There was a lot else, but Hack had no intention of telling any of it to this tall, prickly woman with a body like the flat, hard blade of a sword. He did not intend to tell her that the Katydid had nightmares all the time, screaming ones that woke Hack up in the middle of the night panting with fear until she sank down again into the hostile arms of sleep. He didn’t intend to tell her that sometimes they got so mad at each other over stupid things like who’d finished the milk that three months ago she stabbed him in the hand with a meat fork and that once or twice he’d slapped her. And he had no intention of telling her the worst thing of all, that sometimes the Katydid cried for Cherise, and when she did, he yelled at her for it, screamed,
Shut the fuck up,
just shut the fuck up
. To him it was all so much bullshit. If someone walked out on you like that, she was dead to you, ashes and bone. He’d never wept for Cherise, and he never would.

Minna was watching him shrewdly. How long had he been standing there with her sizing him up like that? “Is she hard to take care of?” she asked.

“The Katydid?” He tried to sound breezy. “Nah, she’s easy. She pretty much takes care of herself. I mean, you never have to remind her about her chores or anything like that.”

“What are her chores?”

Hack thought for a minute. “Well, she cooks usually, and she cleans. We both do the laundry because I don’t want her around the Laundromat alone, but she folds better than I do. She keeps the grocery list.”

“She sounds very independent.”

“Yeah.”

“And your chores?”

“I pay the bills and stuff, the rent and electricity and all. Plus I work.”

“What’s left for your mom, then? What does she do?”

Hack stiffened. Had he given too much away? “Oh, she does plenty of stuff. She takes care of us and all.”

Minna held him with her eyes like an oncoming train. Hack forced himself to stare right back at her.

“And what about you?” she said. “Are you like your sister? Do you read a lot too?”

“Nah. Reading’s boring.”

“That depends on what you read. Are you a good reader?”

Hack shrugged. “I’m all right.” He wasn’t, though. He’d been the worst reader in his class since second grade, and he didn’t write worth a damn either. The words he wrote looked okay to him, but his teachers said they were inside out or something. They got mad at him for not trying harder, but when he tried harder, he still wrote his words inside out, so what was the point?

“So what do you like to do? Sports?”

“Nah, I don’t have time for that,” he said proudly. “I’ve got a job at Howdy’s Market.”

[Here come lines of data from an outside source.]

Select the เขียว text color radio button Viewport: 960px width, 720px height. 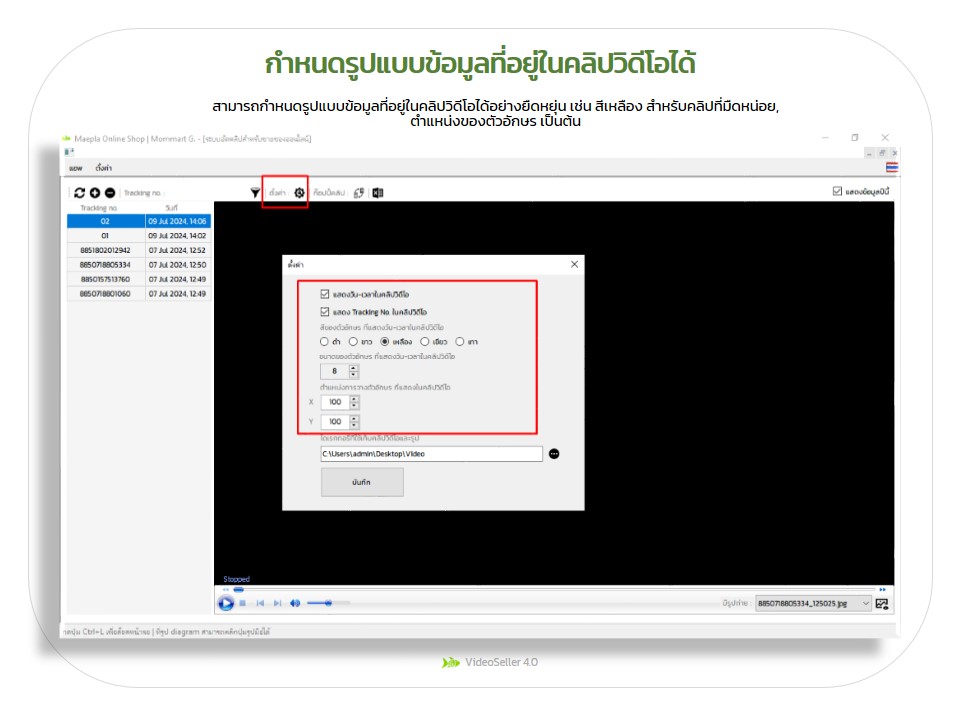point(425,341)
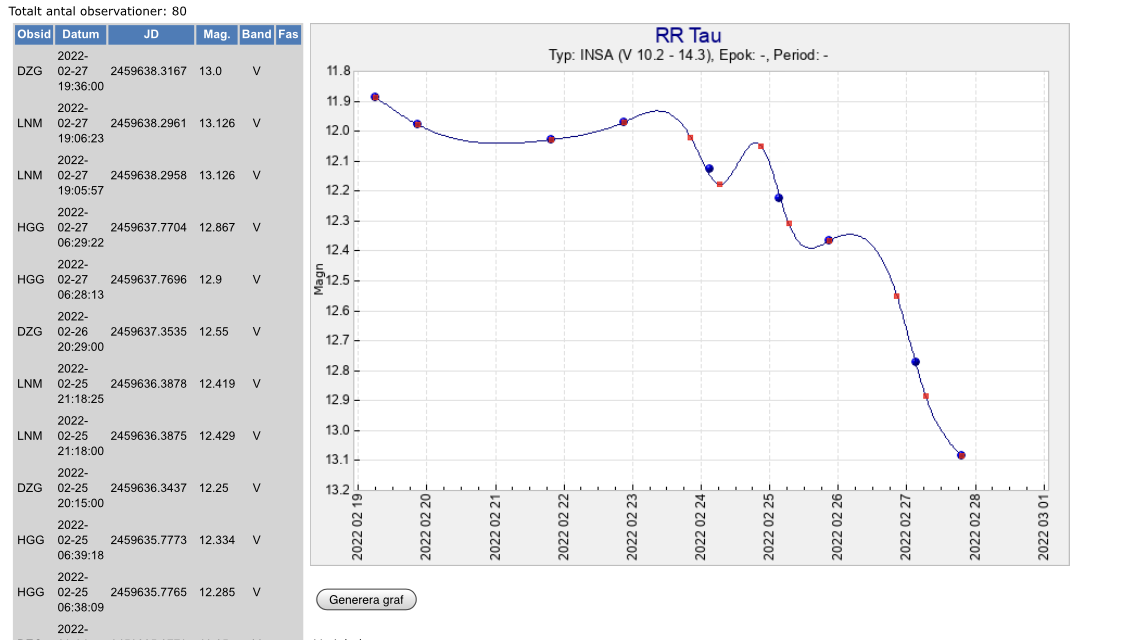Click the Mag. column header

pos(217,34)
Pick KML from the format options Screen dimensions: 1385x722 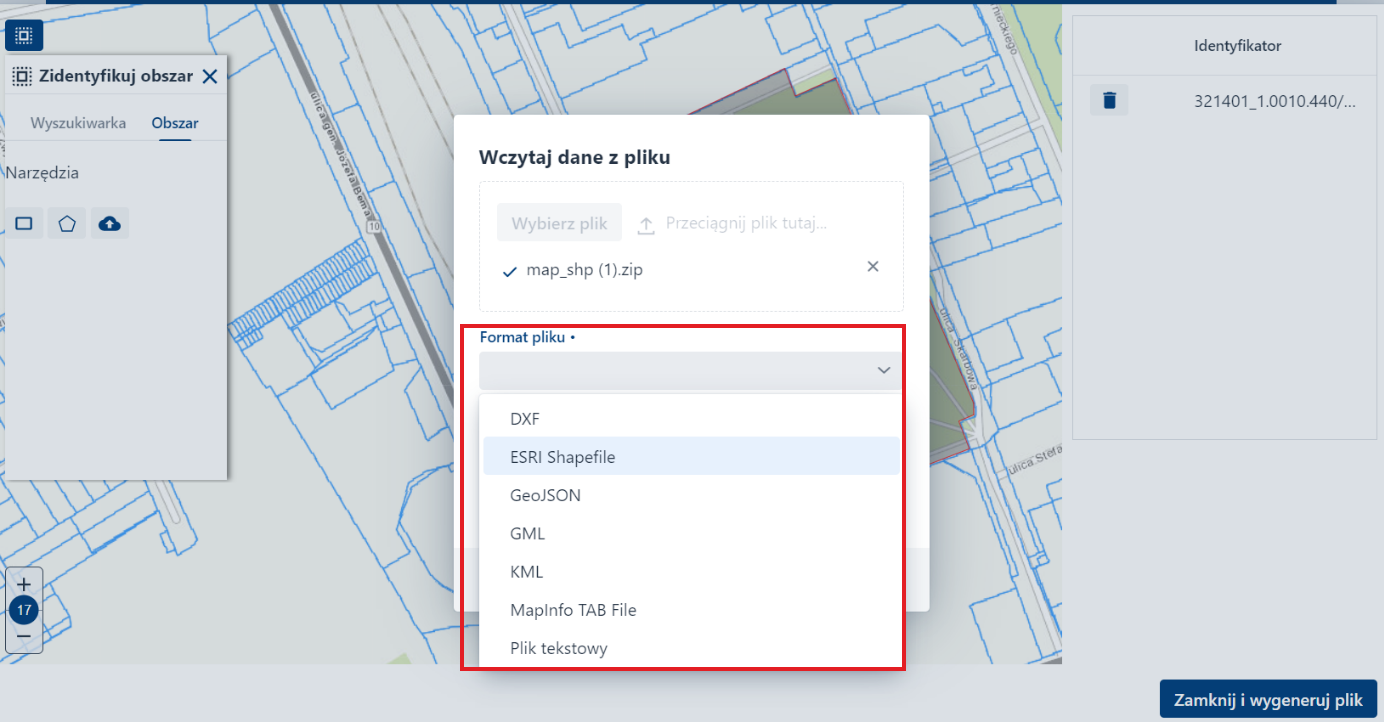527,571
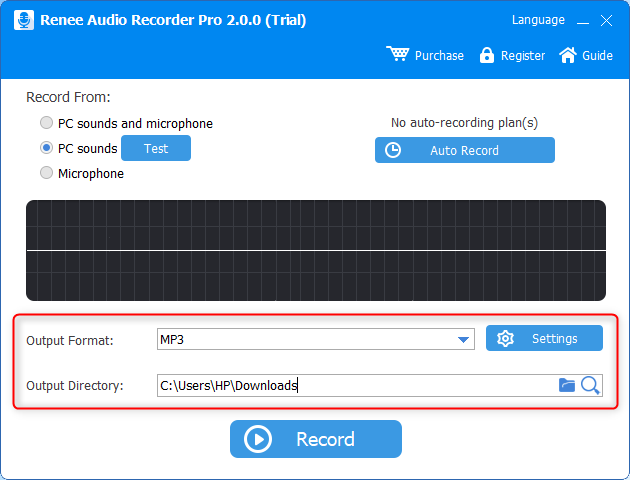
Task: Open the Register menu item text
Action: (523, 56)
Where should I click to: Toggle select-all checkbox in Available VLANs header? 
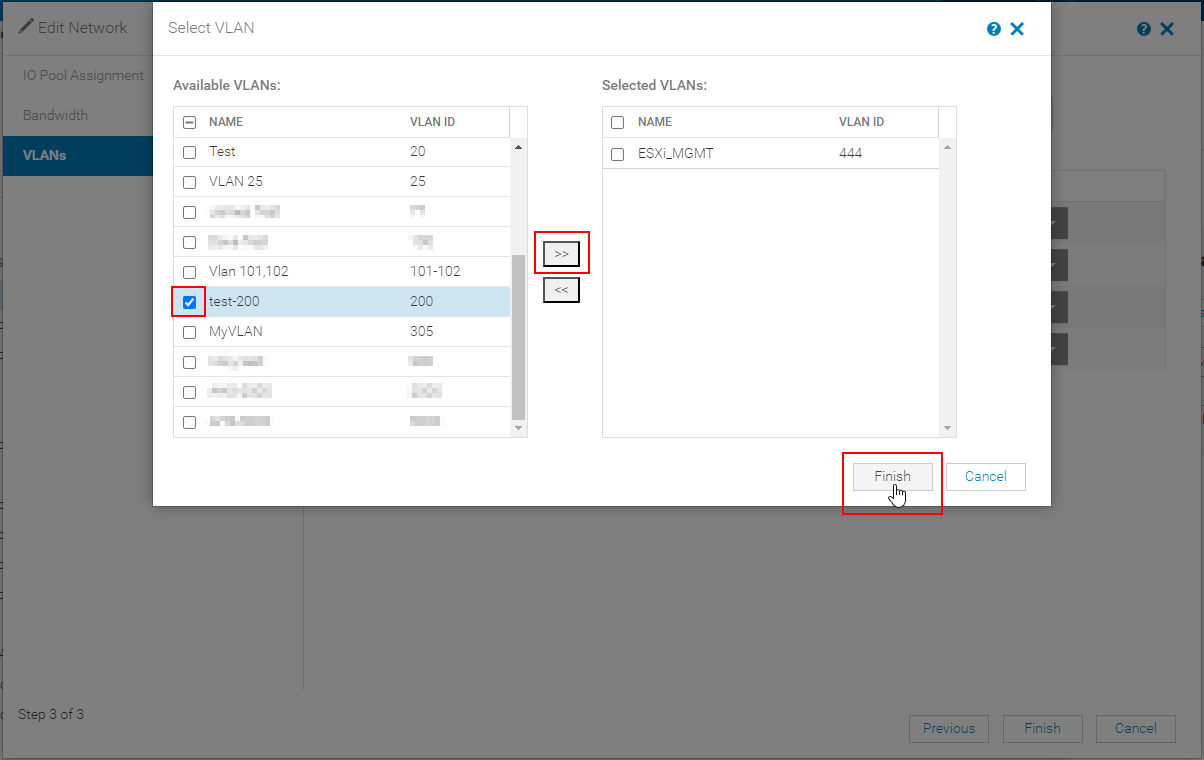click(x=189, y=120)
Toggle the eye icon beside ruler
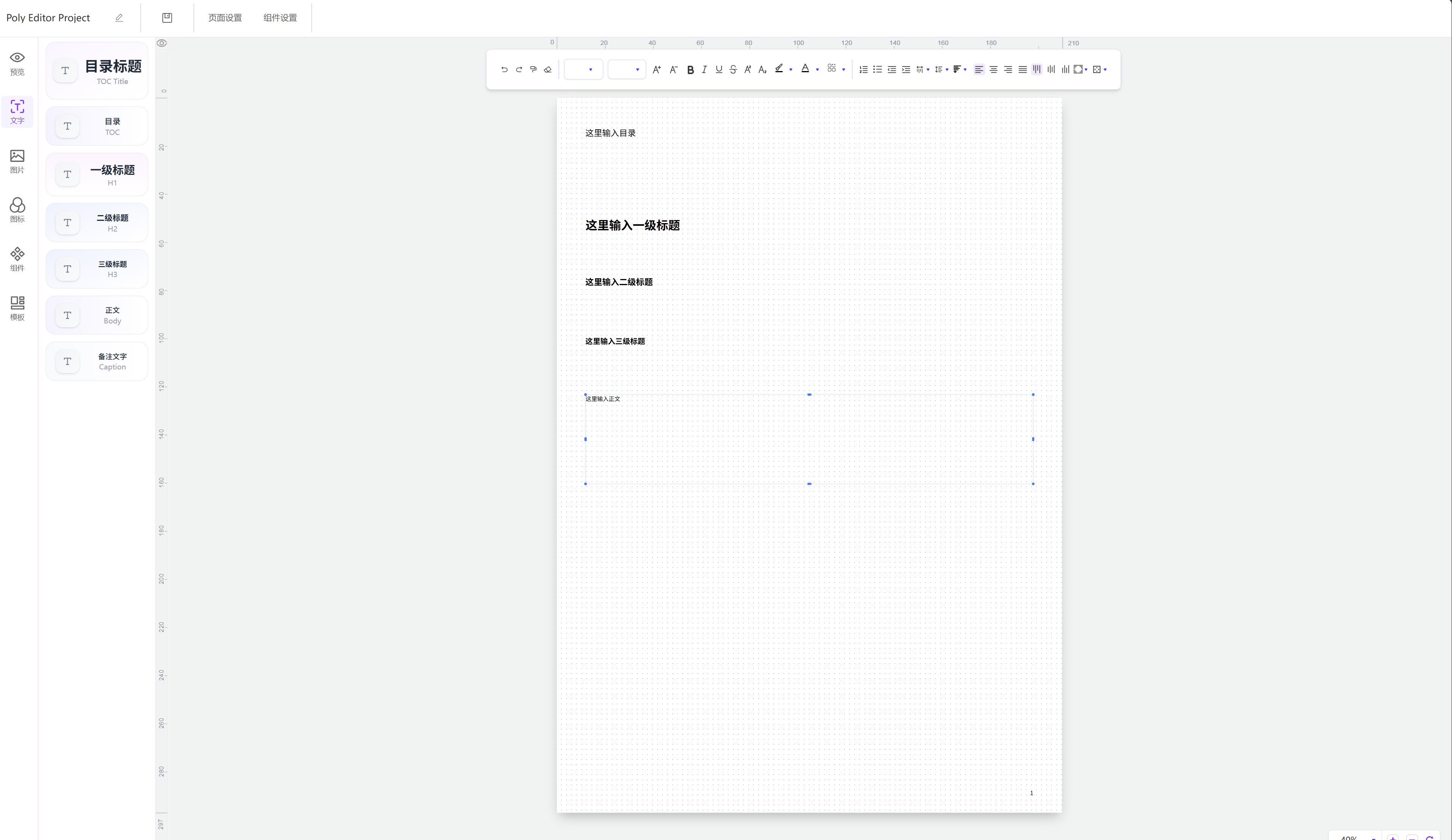This screenshot has width=1452, height=840. [x=162, y=43]
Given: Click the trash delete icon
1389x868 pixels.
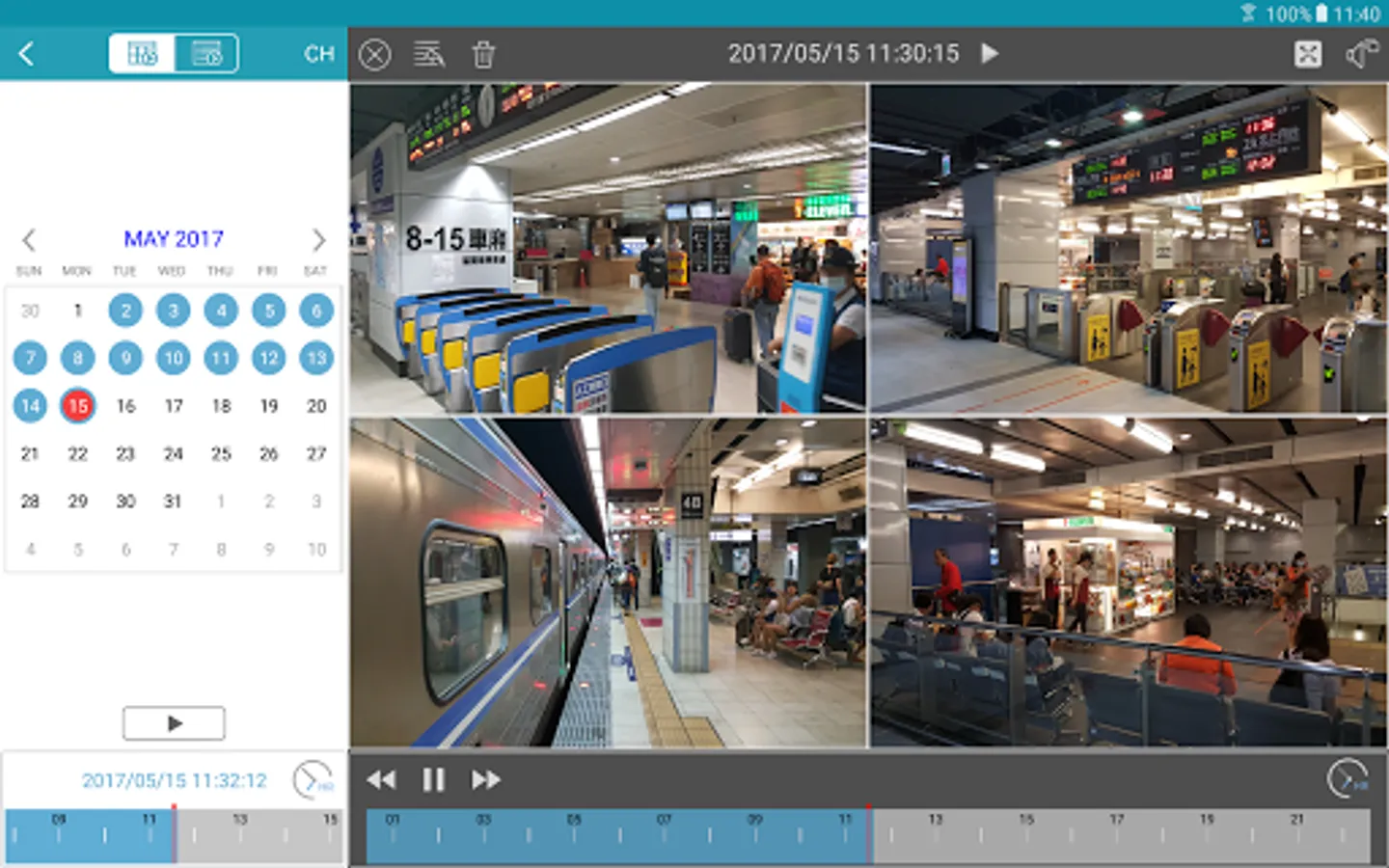Looking at the screenshot, I should pyautogui.click(x=483, y=54).
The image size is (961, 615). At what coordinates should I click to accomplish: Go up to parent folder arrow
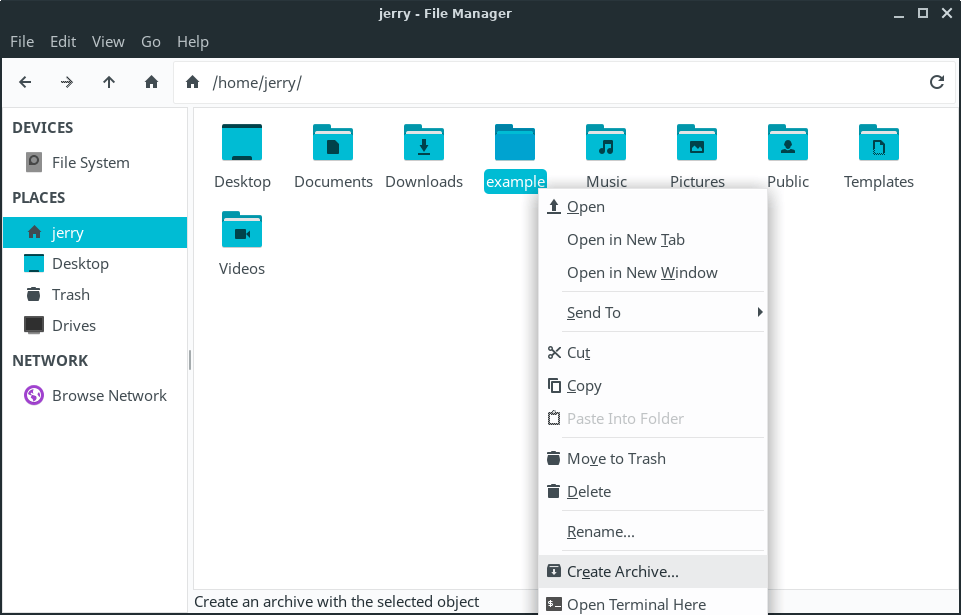pyautogui.click(x=109, y=82)
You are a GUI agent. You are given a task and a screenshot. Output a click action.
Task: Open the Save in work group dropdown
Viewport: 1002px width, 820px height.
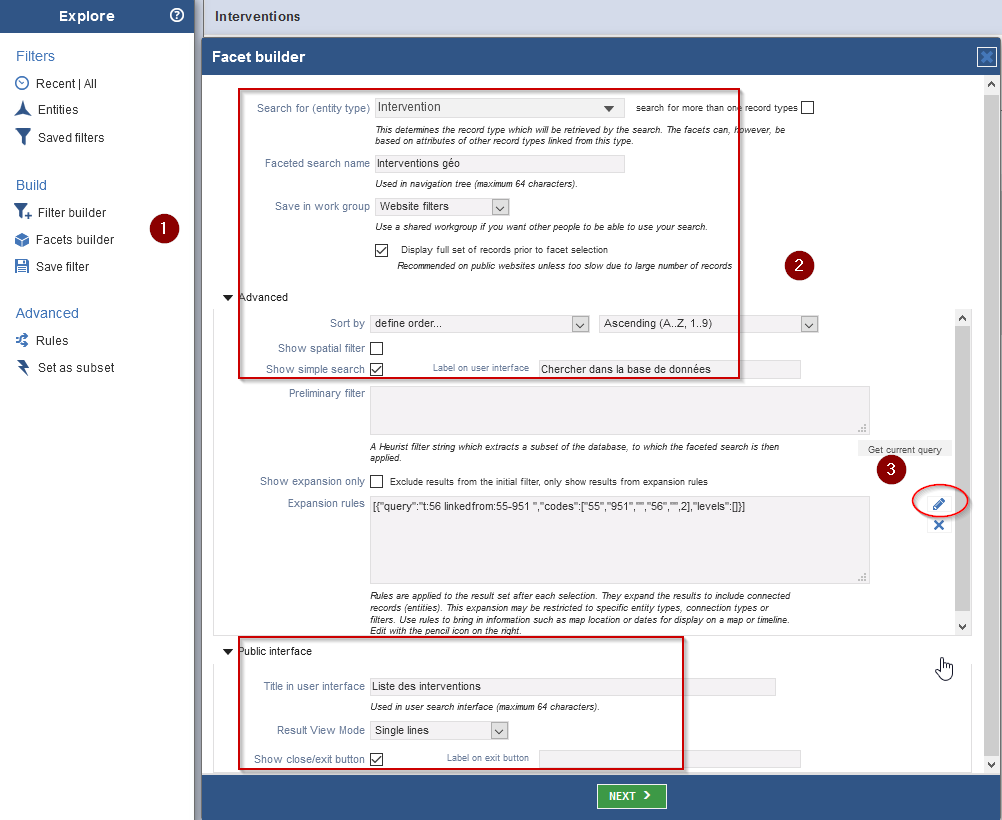point(443,207)
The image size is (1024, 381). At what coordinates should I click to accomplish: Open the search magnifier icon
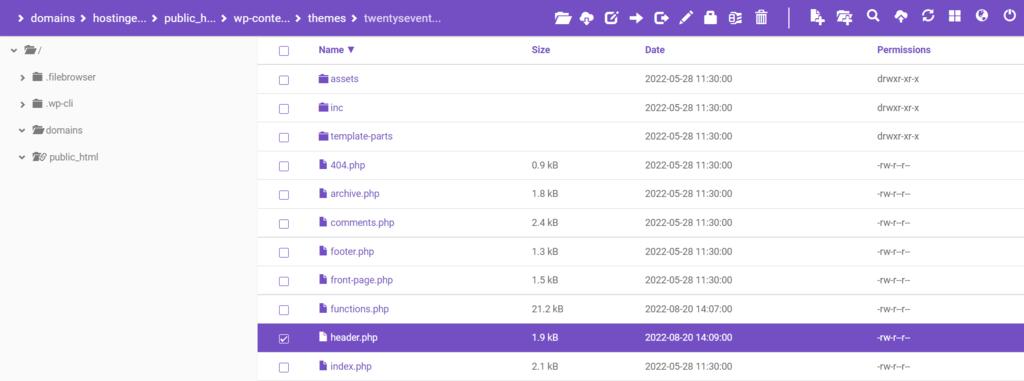coord(872,16)
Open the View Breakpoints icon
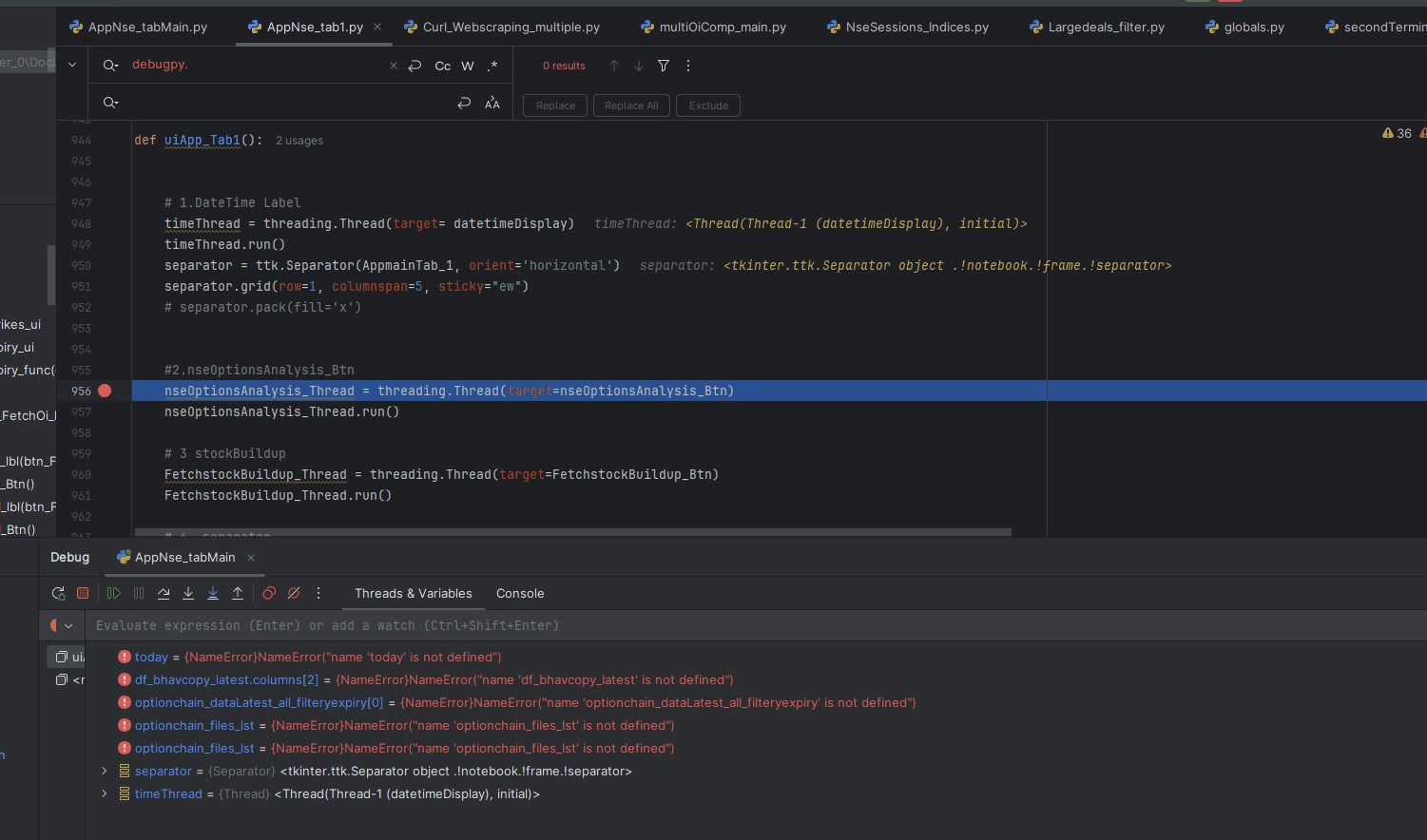The image size is (1427, 840). [x=269, y=593]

Minna cocked an eyebrow. “A man on the rise.”

“Yeah, I’ve been working there for four years already. I’m going to make cashier next year. You have to be sixteen.”

“So you’re paid, what, minimum wage?”

“Plus tips.”

“Plus tips,” Minna acknowledged. “How often do you get paid?”

“Every Thursday.”

“What do you use the money for? Cigarettes? Taking girls out on dates?”

Hack turned scarlet. “Nah. I don’t have time for that.”

“What then?”

“I buy stuff with it.”

“Stuff?”

“Yeah, food and stuff.”

“Ah,” Minna said.

“I’ll probably stop going to school after next year,” Hack blurted out. “I figure I’ll know all I need to by then.”

“Will you?”

“Sure. Plus I’ll be earning good money.”

“Let’s talk about money,” she said. “If I gave you forty dollars, what would you do with it?”

Hack frowned. “Forty dollars? I’d buy us coats. Then, if there was some left over, maybe I’d take the Katydid to a movie. Some Disney picture maybe. She hasn’t seen that many movies.”

“Have you?”

“Sure, I’ve seen plenty.”

Minna nodded and folded her arms across her chest. “You and Katy live here by yourselves, don’t you?”

He looked Minna dead in the eye. “No.”

“If I asked Katy, would she say the same thing?”

“Yup.”

“I guess she would.” Minna regarded him for a long minute, deliberating. “Look. If you go hungry, or if one of you gets sick, or if you’re in
any kind of trouble at all
, I expect you to call me,” she said. “There are some rules I’m willing to bend, but that’s not one of them. You break that rule even once, and I’ll have you both in foster care so fast it will make your head spin. Do you understand?”